**Work to do**. Rewrite the material from the line with "Click the Agra Cantonment station marker" through the end, changing "image size" to "screen size" and leaving everything else as it is.

— Begin Source records —

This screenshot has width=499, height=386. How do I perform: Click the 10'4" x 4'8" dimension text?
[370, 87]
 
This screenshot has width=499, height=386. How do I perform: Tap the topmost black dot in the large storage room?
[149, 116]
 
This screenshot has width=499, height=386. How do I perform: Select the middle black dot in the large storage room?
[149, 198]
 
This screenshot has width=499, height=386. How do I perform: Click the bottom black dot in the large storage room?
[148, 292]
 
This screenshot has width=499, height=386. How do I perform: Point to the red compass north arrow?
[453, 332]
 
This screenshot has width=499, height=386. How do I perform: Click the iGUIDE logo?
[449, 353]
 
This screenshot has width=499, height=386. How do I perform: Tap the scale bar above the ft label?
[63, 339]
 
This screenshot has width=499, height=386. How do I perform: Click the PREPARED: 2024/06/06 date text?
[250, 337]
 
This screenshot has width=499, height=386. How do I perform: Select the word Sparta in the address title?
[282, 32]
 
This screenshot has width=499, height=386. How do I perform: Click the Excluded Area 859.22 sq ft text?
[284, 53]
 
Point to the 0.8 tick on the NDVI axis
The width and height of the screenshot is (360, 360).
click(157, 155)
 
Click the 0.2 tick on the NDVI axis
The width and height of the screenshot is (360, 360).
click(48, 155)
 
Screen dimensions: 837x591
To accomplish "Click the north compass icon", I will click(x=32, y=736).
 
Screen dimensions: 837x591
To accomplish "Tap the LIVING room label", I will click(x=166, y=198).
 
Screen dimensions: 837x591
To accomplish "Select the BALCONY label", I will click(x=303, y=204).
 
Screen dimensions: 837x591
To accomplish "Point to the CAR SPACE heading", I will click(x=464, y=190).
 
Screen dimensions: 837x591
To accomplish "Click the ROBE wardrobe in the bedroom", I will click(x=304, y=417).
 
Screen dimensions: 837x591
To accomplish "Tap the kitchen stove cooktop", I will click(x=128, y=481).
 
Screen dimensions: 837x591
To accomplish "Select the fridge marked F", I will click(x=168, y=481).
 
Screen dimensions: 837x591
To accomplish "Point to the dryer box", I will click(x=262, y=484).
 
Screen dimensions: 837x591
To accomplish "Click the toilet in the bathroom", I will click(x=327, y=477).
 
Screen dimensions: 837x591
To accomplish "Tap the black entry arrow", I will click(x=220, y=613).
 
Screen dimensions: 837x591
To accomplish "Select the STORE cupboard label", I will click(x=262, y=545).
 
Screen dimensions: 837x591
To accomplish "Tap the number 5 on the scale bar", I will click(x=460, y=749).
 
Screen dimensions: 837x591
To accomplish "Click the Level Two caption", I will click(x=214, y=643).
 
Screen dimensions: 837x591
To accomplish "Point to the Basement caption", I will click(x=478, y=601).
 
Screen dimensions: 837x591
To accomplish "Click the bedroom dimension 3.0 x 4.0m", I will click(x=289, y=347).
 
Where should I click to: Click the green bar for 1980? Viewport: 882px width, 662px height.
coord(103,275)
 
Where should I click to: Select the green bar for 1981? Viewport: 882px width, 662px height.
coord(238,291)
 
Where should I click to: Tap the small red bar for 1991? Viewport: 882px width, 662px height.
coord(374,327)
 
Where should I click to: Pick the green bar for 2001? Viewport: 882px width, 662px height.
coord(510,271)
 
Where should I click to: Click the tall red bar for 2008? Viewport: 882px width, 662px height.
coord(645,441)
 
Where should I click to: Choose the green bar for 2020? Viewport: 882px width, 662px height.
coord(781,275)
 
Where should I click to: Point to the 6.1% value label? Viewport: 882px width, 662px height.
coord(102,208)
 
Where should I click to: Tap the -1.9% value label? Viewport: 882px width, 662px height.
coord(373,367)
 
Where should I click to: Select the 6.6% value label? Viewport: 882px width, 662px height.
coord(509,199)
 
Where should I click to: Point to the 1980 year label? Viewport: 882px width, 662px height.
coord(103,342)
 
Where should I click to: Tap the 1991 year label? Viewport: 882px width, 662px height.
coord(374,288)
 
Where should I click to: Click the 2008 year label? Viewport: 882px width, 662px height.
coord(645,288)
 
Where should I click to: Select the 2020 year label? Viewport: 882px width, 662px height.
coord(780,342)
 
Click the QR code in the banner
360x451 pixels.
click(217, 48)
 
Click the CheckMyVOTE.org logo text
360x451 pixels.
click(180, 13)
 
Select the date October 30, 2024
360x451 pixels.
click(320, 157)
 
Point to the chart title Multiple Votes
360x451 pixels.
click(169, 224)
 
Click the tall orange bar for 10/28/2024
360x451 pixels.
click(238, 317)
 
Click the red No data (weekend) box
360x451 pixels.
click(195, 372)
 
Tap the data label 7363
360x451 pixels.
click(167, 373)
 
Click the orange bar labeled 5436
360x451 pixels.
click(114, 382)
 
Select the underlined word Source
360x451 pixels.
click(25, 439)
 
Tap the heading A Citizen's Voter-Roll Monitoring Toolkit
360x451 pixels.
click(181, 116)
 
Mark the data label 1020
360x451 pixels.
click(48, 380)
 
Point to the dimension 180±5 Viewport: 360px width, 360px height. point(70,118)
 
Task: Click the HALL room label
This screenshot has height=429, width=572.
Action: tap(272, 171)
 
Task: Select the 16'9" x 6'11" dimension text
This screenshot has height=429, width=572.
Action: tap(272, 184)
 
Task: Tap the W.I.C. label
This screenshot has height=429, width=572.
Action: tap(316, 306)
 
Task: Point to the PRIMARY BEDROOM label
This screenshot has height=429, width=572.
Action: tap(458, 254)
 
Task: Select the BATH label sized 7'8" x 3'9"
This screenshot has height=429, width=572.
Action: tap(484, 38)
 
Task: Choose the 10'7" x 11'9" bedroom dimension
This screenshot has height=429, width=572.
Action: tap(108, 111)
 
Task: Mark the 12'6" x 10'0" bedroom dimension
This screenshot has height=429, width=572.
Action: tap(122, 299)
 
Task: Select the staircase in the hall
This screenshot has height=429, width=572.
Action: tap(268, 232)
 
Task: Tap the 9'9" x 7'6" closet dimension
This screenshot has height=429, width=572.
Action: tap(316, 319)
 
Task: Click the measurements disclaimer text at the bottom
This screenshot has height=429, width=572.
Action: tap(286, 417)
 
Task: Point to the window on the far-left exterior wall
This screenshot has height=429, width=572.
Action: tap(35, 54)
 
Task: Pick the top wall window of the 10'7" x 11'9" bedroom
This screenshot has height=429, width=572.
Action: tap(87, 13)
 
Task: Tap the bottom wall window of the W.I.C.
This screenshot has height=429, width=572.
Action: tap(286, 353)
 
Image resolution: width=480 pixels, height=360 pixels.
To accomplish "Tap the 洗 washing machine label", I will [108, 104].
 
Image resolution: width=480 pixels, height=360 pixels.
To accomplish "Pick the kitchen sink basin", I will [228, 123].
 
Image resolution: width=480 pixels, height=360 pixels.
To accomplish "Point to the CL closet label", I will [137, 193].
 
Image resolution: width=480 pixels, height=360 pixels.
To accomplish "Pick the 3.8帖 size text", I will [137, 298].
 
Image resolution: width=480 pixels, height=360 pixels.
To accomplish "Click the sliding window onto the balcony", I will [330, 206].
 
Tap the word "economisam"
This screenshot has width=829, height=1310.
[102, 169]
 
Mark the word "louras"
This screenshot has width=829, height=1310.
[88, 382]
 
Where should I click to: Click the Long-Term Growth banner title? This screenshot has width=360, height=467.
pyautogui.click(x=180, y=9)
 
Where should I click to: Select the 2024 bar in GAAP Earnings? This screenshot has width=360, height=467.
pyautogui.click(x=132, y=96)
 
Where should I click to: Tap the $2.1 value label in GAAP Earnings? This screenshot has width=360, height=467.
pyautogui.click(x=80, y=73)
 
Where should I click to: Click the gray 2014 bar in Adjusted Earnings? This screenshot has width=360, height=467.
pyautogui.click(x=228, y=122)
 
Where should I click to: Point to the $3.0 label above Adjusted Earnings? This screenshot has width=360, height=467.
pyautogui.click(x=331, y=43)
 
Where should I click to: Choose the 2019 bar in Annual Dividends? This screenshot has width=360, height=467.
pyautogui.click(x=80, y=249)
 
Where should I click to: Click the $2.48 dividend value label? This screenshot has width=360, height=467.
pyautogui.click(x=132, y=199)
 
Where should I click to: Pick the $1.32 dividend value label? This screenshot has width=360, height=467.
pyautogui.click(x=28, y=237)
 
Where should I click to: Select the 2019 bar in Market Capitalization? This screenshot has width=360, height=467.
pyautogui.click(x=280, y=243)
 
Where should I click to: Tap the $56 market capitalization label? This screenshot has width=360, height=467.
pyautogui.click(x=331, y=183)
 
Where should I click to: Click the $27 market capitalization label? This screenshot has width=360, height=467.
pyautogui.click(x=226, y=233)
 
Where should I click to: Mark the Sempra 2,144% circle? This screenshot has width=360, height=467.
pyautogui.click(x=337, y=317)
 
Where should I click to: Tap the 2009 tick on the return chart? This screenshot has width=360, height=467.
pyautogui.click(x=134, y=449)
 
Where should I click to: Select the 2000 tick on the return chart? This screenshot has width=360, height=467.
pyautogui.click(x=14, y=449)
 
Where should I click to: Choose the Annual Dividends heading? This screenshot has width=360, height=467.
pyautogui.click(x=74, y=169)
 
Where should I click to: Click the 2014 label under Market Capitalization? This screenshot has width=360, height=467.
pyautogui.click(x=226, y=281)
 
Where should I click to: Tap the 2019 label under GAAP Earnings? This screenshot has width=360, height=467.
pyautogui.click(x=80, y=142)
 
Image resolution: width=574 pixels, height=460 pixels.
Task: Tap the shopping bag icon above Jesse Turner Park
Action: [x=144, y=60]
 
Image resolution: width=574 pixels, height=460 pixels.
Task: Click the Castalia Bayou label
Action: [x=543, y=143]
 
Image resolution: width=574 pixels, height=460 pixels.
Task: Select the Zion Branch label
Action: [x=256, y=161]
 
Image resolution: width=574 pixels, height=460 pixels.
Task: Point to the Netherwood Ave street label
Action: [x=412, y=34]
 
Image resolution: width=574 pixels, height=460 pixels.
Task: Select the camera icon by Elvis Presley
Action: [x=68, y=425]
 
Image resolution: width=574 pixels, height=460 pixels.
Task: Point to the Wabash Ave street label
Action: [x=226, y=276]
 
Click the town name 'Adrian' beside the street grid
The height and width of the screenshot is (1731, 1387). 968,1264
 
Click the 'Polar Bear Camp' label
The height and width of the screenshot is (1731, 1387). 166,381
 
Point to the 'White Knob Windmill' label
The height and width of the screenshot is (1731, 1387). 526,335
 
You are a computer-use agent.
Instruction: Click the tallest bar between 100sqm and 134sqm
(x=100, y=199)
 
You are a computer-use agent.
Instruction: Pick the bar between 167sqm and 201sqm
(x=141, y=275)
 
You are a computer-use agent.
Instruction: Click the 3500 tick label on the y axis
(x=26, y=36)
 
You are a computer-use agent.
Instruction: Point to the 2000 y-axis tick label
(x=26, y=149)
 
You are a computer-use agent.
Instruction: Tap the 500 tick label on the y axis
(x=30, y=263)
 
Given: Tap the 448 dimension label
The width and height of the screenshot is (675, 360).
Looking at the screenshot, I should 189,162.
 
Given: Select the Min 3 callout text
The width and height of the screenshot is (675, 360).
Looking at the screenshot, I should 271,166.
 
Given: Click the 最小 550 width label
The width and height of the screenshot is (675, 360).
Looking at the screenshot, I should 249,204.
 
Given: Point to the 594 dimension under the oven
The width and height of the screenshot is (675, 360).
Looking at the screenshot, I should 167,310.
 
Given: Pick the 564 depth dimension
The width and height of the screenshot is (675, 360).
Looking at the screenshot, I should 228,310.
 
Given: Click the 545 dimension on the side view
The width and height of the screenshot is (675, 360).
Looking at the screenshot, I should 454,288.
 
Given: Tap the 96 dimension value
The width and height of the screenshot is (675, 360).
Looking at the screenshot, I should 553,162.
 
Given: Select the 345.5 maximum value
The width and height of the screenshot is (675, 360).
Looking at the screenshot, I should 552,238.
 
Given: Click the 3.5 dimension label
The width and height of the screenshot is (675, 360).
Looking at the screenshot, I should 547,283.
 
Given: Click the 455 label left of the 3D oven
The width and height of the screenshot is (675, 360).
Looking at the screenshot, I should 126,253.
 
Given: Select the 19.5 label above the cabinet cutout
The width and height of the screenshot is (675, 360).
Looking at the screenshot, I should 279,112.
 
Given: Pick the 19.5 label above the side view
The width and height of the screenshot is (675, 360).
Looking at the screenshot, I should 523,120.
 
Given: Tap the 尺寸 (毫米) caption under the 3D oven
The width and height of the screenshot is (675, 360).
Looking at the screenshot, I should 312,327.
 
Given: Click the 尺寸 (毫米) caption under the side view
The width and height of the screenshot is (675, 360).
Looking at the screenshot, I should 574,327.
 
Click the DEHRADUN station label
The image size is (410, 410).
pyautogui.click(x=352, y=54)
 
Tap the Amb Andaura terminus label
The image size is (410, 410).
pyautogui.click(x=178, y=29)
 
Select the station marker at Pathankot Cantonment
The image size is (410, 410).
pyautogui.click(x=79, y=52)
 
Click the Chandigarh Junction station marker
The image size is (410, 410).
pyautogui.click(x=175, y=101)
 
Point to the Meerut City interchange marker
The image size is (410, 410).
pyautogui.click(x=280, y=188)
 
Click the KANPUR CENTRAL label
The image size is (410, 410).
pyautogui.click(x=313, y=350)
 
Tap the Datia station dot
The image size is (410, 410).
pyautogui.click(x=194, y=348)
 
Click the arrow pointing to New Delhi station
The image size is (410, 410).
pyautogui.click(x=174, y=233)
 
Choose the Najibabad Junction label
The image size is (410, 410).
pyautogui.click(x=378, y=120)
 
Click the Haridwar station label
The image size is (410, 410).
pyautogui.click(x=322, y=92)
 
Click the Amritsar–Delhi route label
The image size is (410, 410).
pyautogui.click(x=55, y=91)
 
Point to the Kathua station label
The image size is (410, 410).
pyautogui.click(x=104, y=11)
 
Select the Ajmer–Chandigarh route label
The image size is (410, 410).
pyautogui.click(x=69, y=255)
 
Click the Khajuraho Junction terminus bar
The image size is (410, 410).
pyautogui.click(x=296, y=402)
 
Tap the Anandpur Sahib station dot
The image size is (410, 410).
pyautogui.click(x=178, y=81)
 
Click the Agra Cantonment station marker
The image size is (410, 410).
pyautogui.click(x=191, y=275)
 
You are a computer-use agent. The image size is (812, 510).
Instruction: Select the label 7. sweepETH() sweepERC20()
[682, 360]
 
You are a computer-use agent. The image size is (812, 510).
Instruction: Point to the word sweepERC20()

— End Source records —

**Final result**.
Click the Agra Cantonment station marker
The screen size is (410, 410).
pyautogui.click(x=191, y=275)
 
You are a computer-use agent. The screen size is (812, 510).
Instruction: Select the label 7. sweepETH() sweepERC20()
[682, 360]
 
You are a computer-use agent. The screen size is (812, 510).
Instruction: Point to the word sweepERC20()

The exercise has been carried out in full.